Sidney Poitier to Receive Philadelphia's Marian Anderson Award

Classic Arts News   Sidney Poitier to Receive Philadelphia's Marian Anderson Award
The actor/director/writer and activist Sidney Poitier, known for breaking racial barriers in the U.S. film and theater industries, is the recipient of the 2006 Marian Anderson Award. The honor, announced yesterday by Philadelphia mayor John Street, will be presented at a gala co-produced by the Philadelphia Orchestra on November 14, 2006 at the Kimmel Center for the Performing Arts.

Anderson Award chair Pamela Crawley said in a statement, "By anyone's estimation, Sidney Poitier is one of this country's most talented and powerful actors. His brilliant artistry and film choices literally changed the way this country viewed race and the role of African-Americans in our culture."

"Sidney Poitier is an inspiration and a role model," Mayor Street said. "He lived through the perils of racism, defied stereotypes and became one of the country's most respected and popular actors.
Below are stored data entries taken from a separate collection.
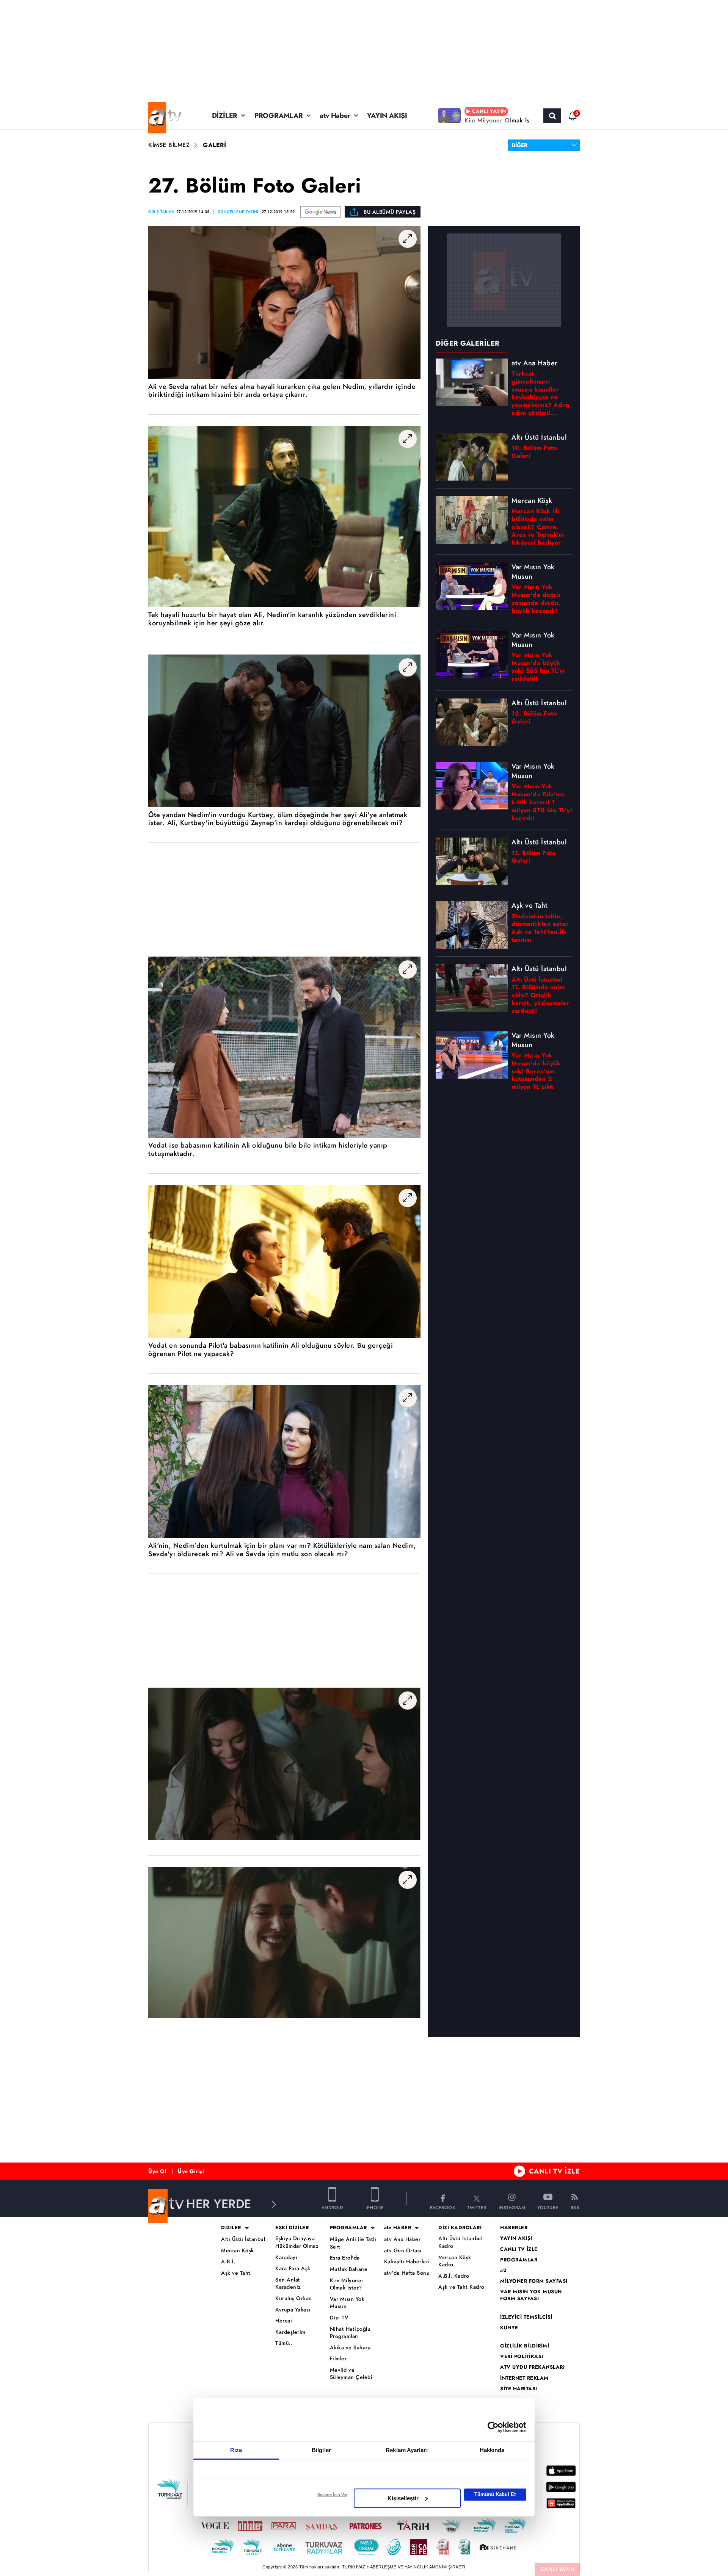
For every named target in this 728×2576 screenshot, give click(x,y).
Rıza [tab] (236, 2450)
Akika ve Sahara (350, 2347)
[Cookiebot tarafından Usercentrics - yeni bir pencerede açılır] (493, 2427)
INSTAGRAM (512, 2207)
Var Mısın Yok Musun (347, 2303)
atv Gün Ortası (403, 2250)
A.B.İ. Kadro (453, 2276)
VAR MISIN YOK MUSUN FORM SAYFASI (531, 2295)
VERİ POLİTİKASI (521, 2356)
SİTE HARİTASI (518, 2388)
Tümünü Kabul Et (495, 2494)
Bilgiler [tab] (321, 2450)
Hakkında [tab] (492, 2450)
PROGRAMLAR (278, 116)
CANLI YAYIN (557, 2569)
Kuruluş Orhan (293, 2298)
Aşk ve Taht (236, 2273)
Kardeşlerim (290, 2332)
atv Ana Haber (402, 2239)
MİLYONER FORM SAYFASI (534, 2281)
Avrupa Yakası (293, 2309)
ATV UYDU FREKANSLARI (532, 2367)
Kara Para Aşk (293, 2268)
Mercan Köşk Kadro (454, 2261)
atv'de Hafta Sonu (407, 2273)
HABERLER (513, 2227)
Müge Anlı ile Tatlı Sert (353, 2243)
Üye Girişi (191, 2171)
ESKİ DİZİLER (292, 2227)
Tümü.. (283, 2343)
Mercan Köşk (237, 2250)
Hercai (283, 2320)
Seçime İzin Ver (332, 2494)
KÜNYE (509, 2327)
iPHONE (375, 2207)
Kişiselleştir (403, 2498)
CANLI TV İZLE (554, 2171)
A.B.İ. (228, 2261)
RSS (575, 2207)
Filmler (338, 2358)
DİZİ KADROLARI (460, 2227)
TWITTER (476, 2207)
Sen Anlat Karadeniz (288, 2283)
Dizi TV (339, 2317)
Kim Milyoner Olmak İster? (347, 2284)
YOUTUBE (548, 2207)
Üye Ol (157, 2171)
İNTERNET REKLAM (524, 2378)
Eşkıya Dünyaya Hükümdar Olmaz (296, 2242)
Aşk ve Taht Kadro (461, 2287)
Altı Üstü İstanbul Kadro (460, 2242)
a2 (503, 2270)
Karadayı (286, 2257)
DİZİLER (225, 116)
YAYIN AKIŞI (387, 116)
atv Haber (335, 116)
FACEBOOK (442, 2207)
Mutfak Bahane (349, 2269)
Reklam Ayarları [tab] (407, 2450)
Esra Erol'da (345, 2257)
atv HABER (397, 2227)
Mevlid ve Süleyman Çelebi (351, 2373)
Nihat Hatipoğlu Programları (350, 2332)
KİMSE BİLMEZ (169, 145)
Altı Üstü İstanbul (243, 2239)
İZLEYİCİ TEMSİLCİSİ (526, 2317)
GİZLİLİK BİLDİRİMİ (524, 2346)
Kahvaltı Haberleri (407, 2261)
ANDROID (332, 2207)
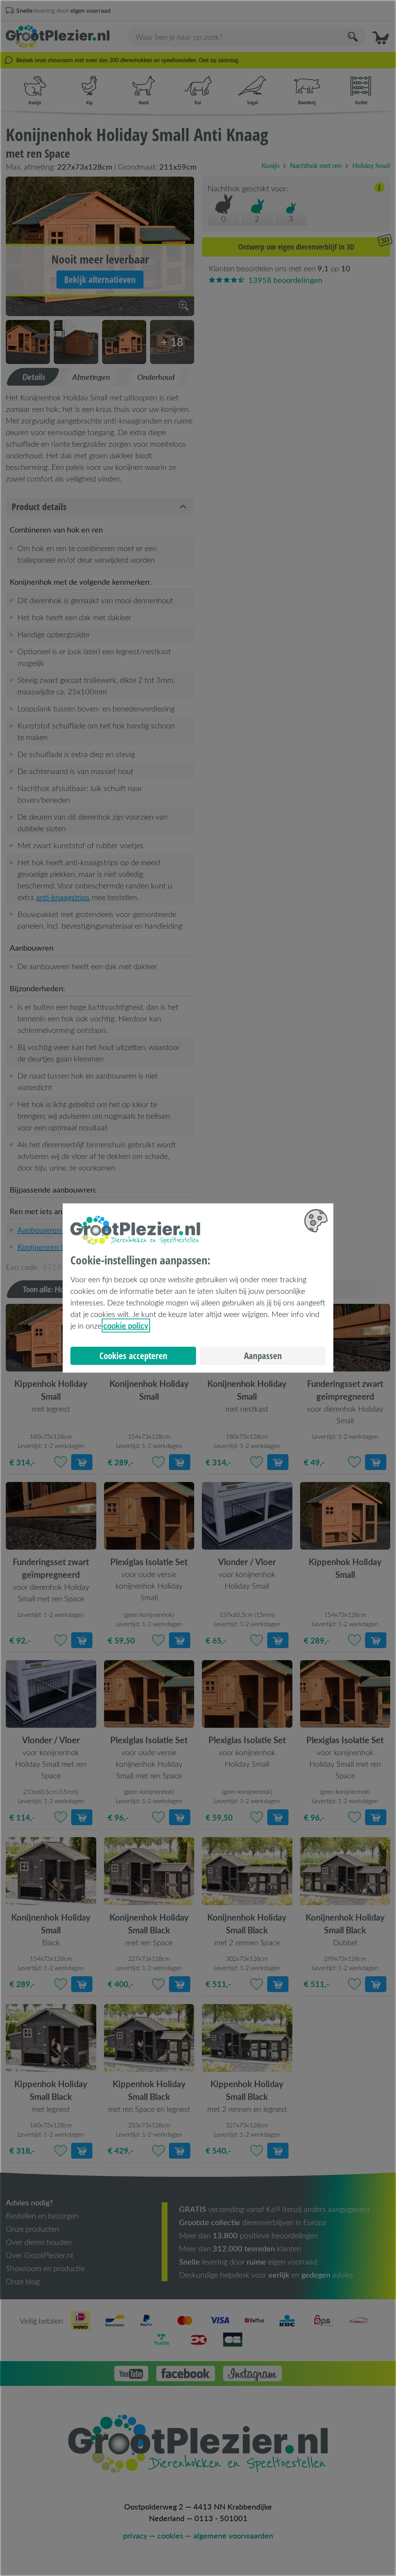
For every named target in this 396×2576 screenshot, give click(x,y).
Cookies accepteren (133, 1356)
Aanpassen (263, 1356)
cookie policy (125, 1325)
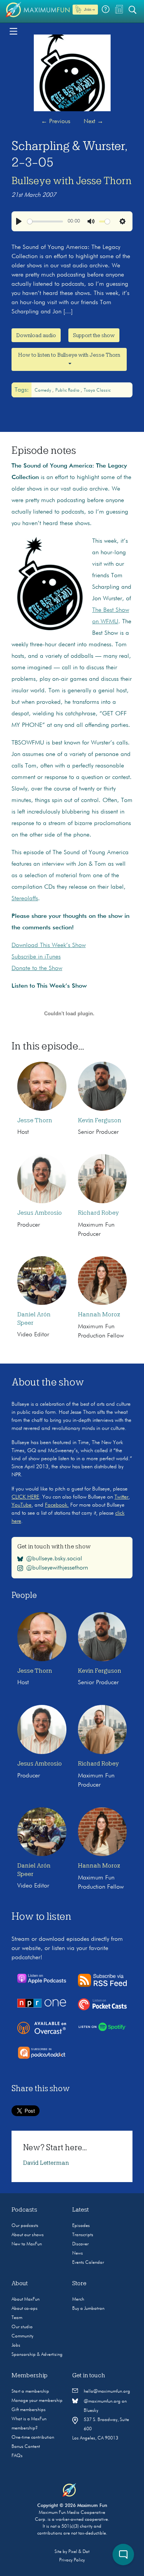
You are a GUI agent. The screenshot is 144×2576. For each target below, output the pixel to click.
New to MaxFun (27, 2244)
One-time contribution (33, 2437)
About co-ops (25, 2308)
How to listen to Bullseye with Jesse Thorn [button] (69, 355)
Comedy (43, 390)
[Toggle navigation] (13, 30)
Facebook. (57, 1505)
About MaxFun (26, 2299)
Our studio (22, 2327)
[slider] (45, 221)
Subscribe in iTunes (36, 957)
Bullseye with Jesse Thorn (72, 180)
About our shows (28, 2235)
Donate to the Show (37, 968)
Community (22, 2336)
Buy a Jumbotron (88, 2308)
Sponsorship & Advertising (37, 2354)
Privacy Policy (72, 2560)
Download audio (36, 335)
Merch (78, 2299)
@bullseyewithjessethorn (57, 1568)
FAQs (17, 2456)
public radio (68, 390)
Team (17, 2318)
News (77, 2253)
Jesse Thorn (34, 1120)
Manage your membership (37, 2400)
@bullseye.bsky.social (54, 1558)
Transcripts (82, 2235)
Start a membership (30, 2391)
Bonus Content (26, 2446)
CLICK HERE (25, 1497)
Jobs (16, 2345)
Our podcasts (25, 2226)
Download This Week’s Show (49, 945)
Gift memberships (29, 2410)
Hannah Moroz (99, 1314)
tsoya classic (97, 390)
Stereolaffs (25, 899)
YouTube (21, 1505)
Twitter (121, 1497)
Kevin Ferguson (99, 1120)
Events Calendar (88, 2262)
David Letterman (46, 2162)
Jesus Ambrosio (39, 1212)
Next (93, 122)
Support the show (94, 335)
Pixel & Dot (78, 2552)
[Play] (18, 221)
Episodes (81, 2226)
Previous (55, 122)
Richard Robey (98, 1212)
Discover (80, 2244)
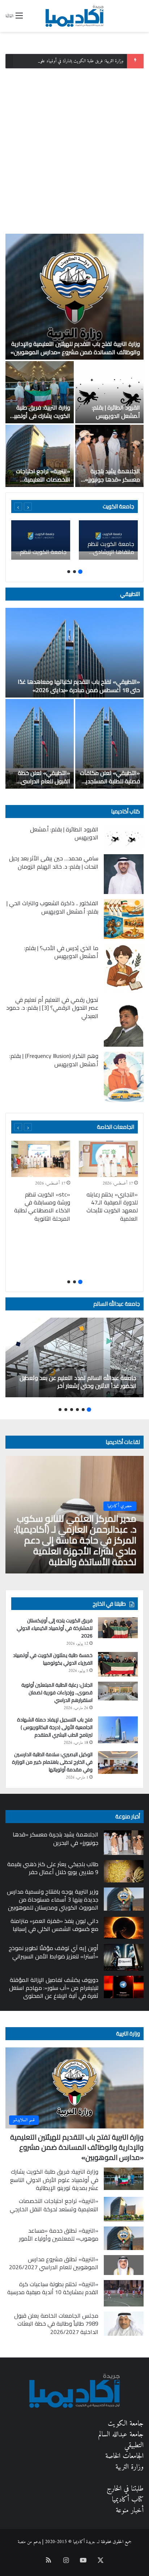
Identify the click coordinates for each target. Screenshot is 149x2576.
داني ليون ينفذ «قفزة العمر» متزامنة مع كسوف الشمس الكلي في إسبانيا (54, 1924)
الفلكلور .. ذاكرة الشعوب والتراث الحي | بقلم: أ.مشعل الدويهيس (52, 907)
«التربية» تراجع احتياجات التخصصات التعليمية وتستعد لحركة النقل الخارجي (43, 483)
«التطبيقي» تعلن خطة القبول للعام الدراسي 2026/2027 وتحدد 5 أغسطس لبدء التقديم (44, 784)
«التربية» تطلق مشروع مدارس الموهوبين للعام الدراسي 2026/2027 (53, 2263)
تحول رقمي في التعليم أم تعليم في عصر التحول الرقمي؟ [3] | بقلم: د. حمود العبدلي (52, 1007)
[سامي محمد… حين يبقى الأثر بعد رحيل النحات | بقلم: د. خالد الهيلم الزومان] (124, 874)
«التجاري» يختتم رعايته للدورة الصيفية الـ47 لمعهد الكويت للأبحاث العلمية (112, 1206)
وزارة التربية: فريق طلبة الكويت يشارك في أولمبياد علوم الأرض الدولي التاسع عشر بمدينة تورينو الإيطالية (54, 2179)
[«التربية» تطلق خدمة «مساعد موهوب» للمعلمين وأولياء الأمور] (124, 2238)
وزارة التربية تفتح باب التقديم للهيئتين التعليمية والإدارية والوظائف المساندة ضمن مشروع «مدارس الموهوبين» (75, 347)
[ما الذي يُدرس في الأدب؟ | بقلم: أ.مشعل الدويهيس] (124, 967)
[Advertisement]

His achievements and his leadership over five decades set the standard for the subsequent generations of talented African-Americans who have followed in his footsteps in theater and in the film industry."

The Marian Anderson Award, created in 1998 and named for the great 20th-century contralto who was herself a breaker of racial barriers, "honors artists whose leadership on behalf of a humanitarian cause(s) or issue benefits society." Previous winners have included Harry Belafonte (1998), Gregory Peck (1999), Elizabeth Taylor (2000), Quincy Jones (2001), Danny Glover (2002), Oprah Winfrey (2003) and Ossie Davis and Ruby Dee (2005).